The task: For the records that follow, restate each one word for word and leave the images behind.

^^^^^^^^

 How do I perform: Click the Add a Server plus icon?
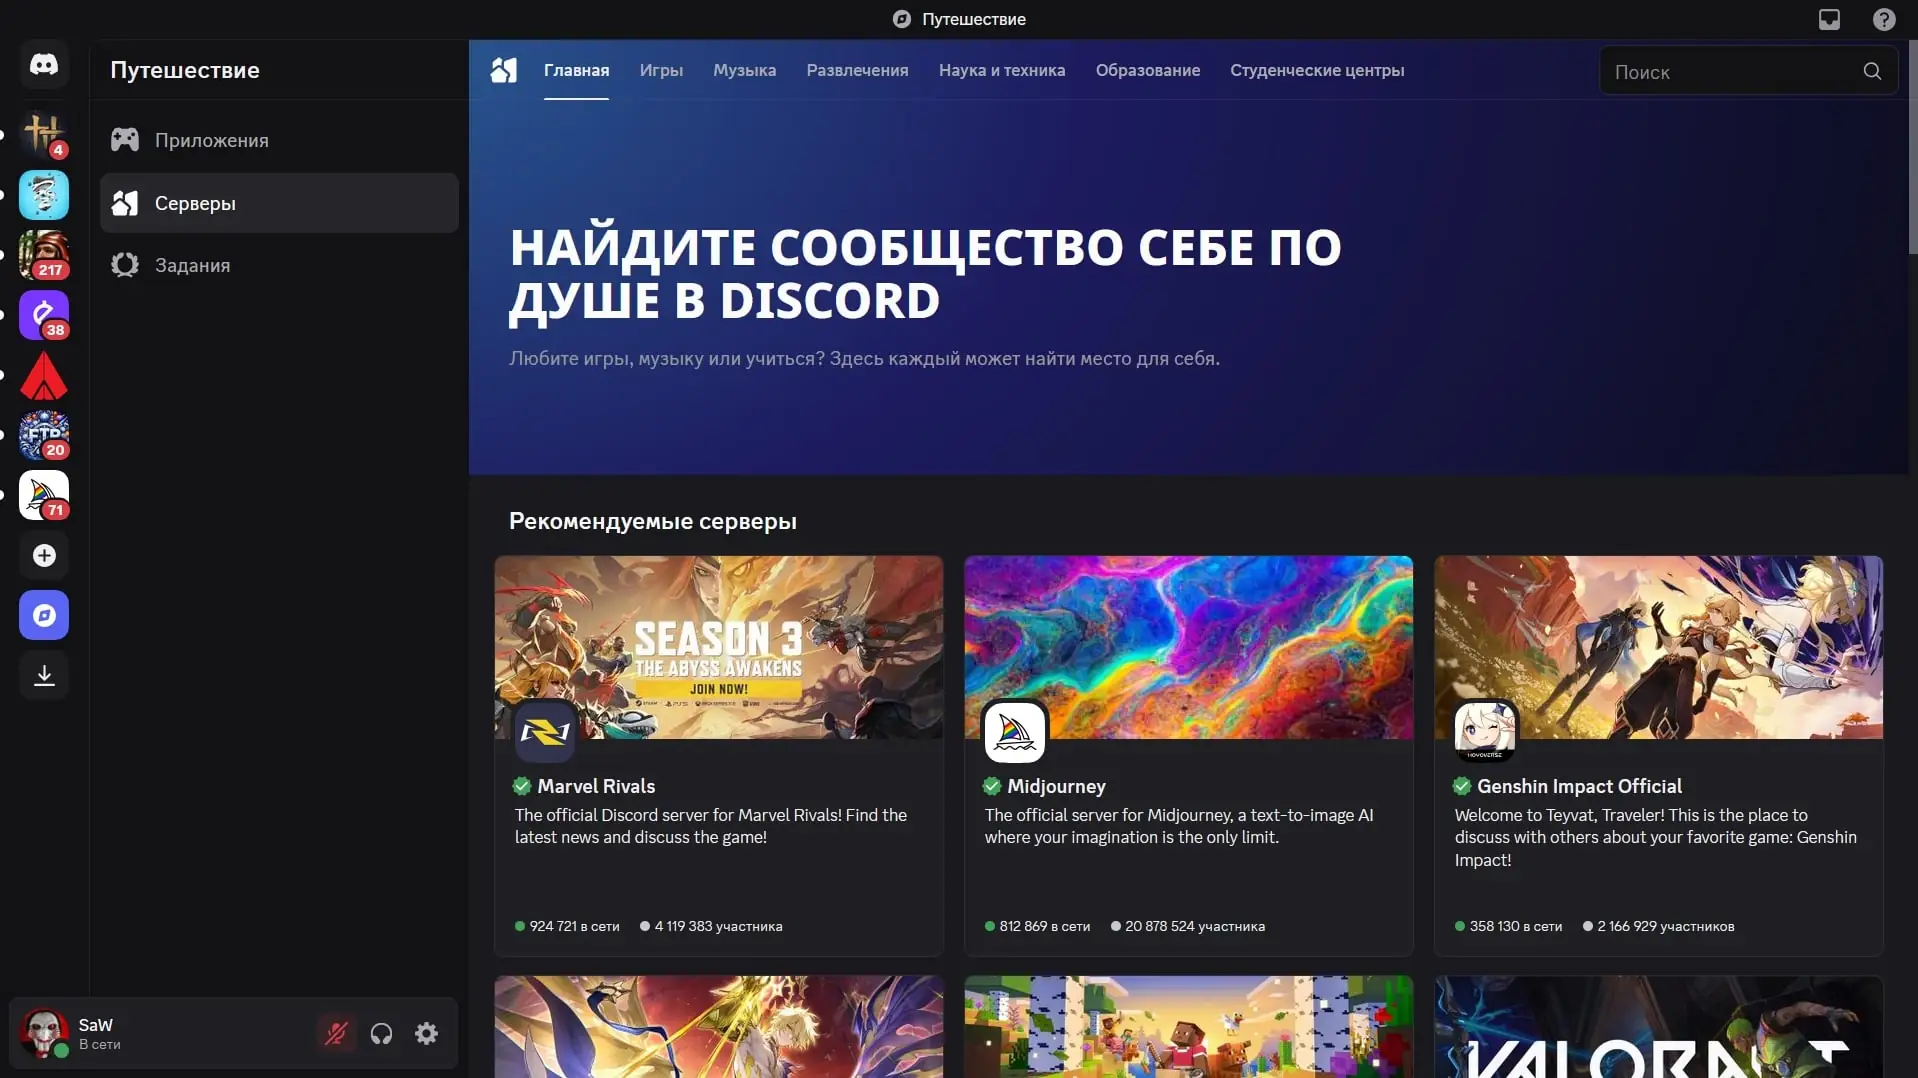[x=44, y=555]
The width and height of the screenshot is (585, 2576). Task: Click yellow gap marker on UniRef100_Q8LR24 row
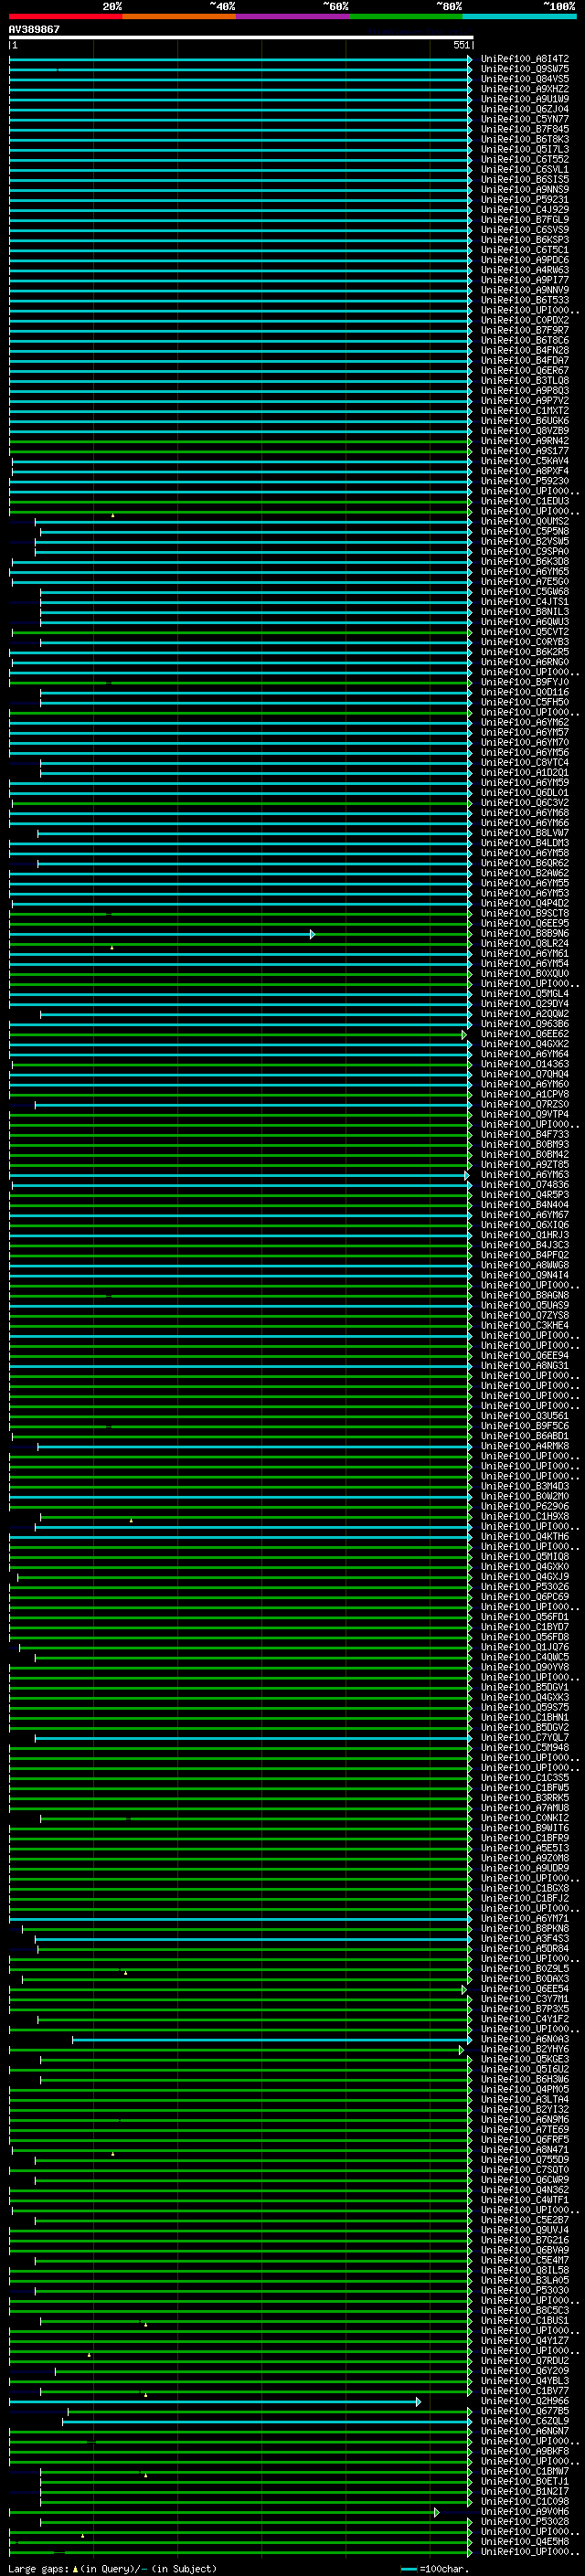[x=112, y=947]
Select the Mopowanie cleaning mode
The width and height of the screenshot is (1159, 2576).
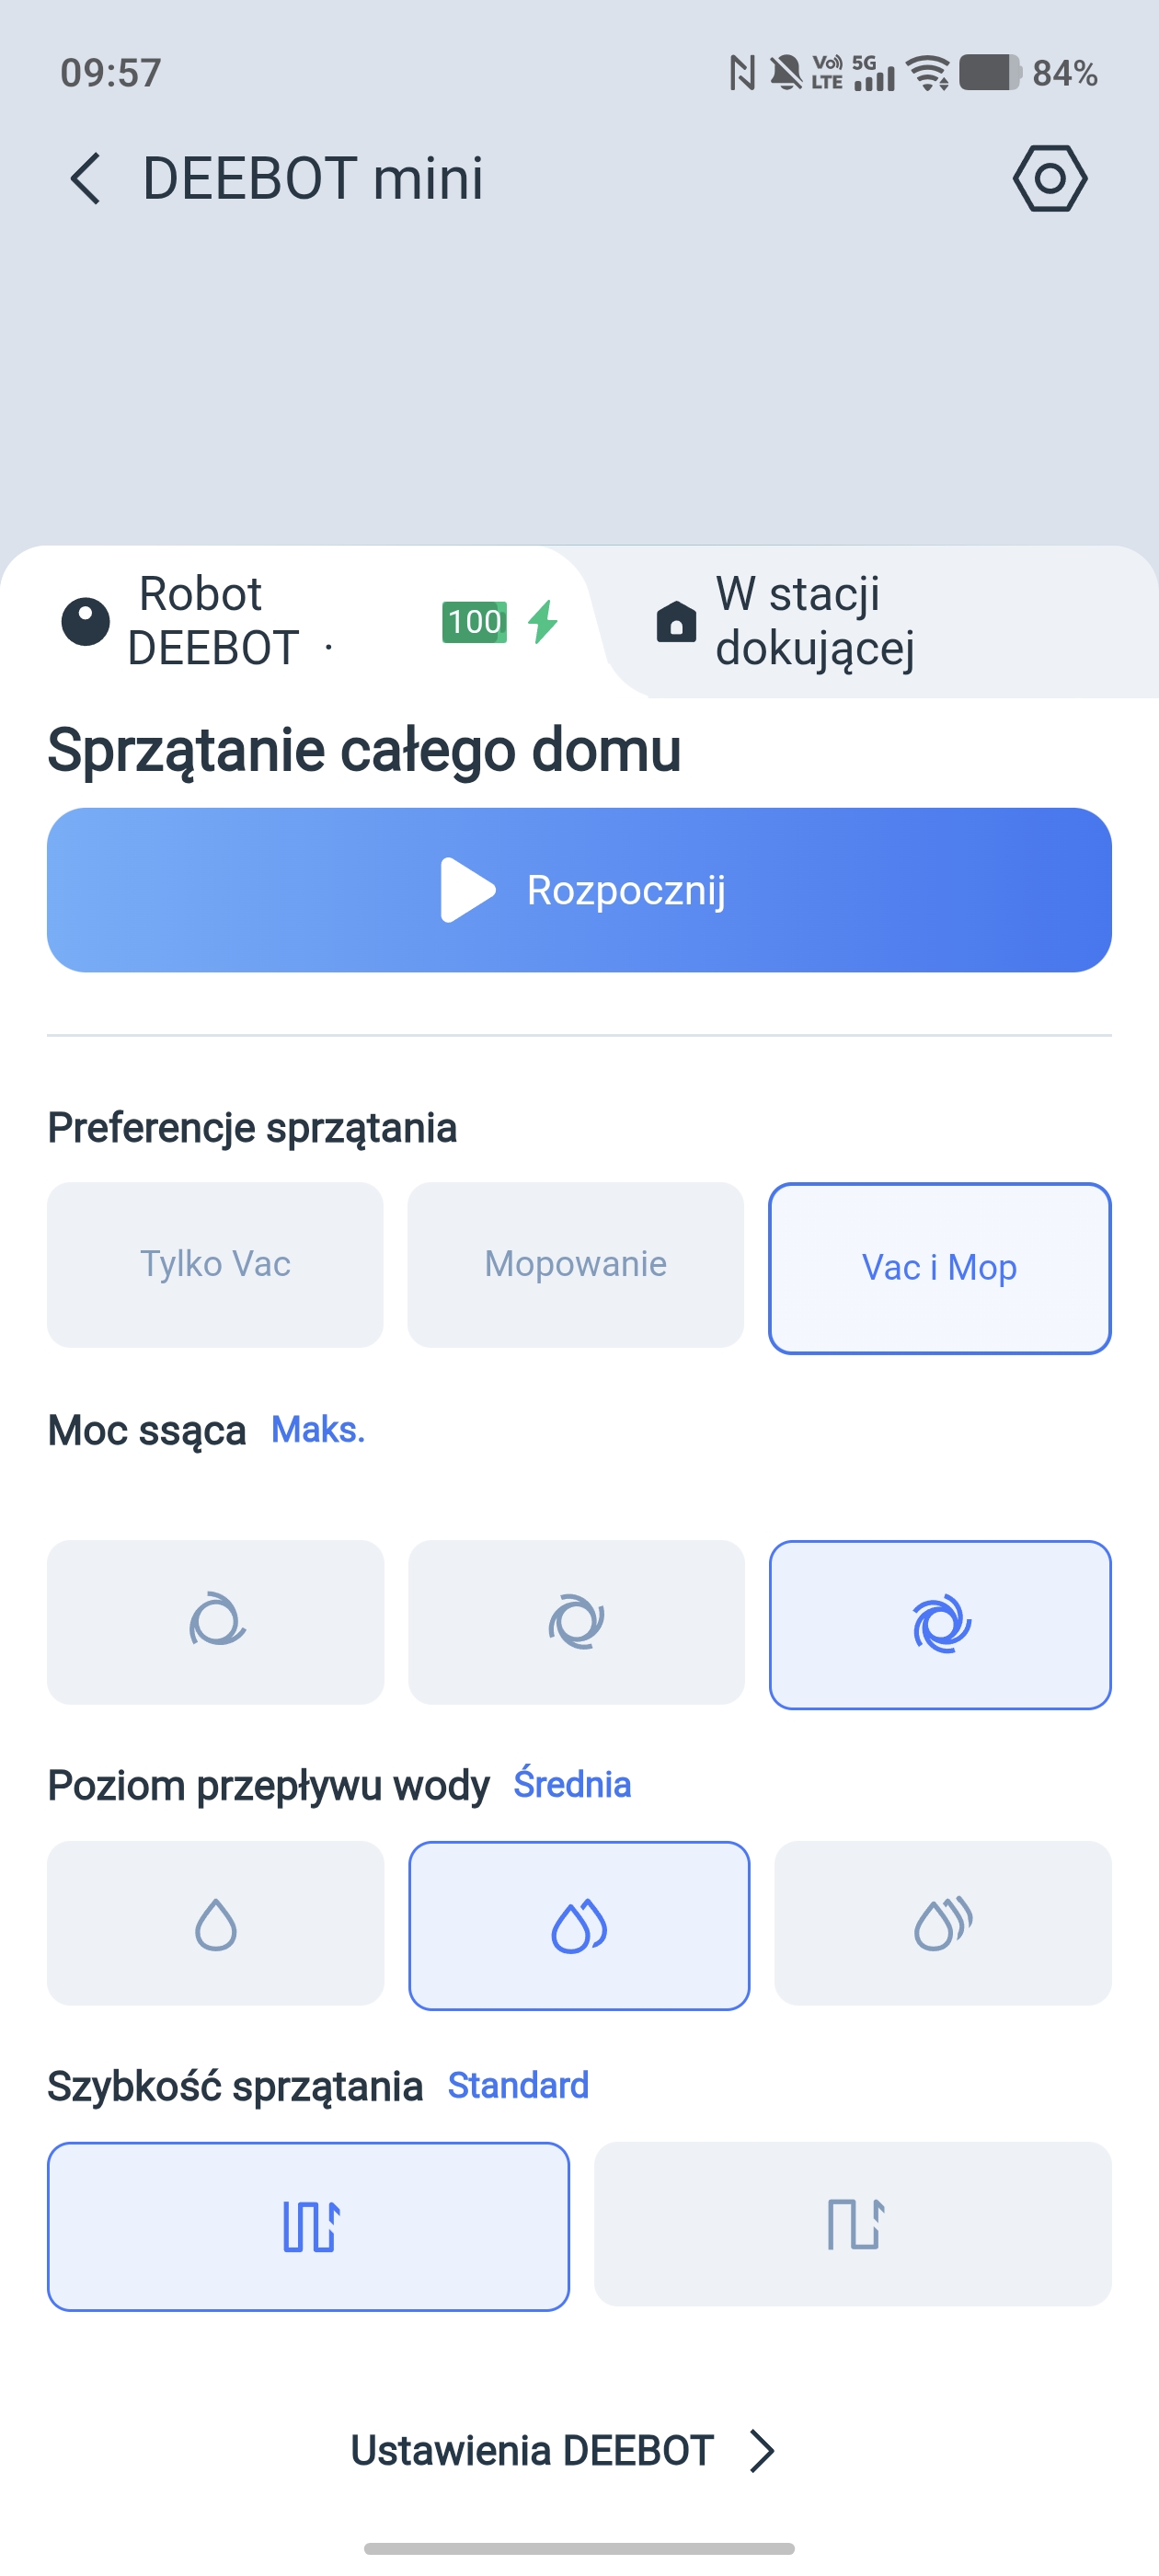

^^^^^^^^

Answer section:
 How do I perform: Click the Add a Server plus icon?
[x=44, y=555]
The width and height of the screenshot is (585, 2576). Task: Click yellow gap marker on UniRef100_Q8LR24 row
[x=112, y=947]
Select the Mopowanie cleaning mode
The width and height of the screenshot is (1159, 2576).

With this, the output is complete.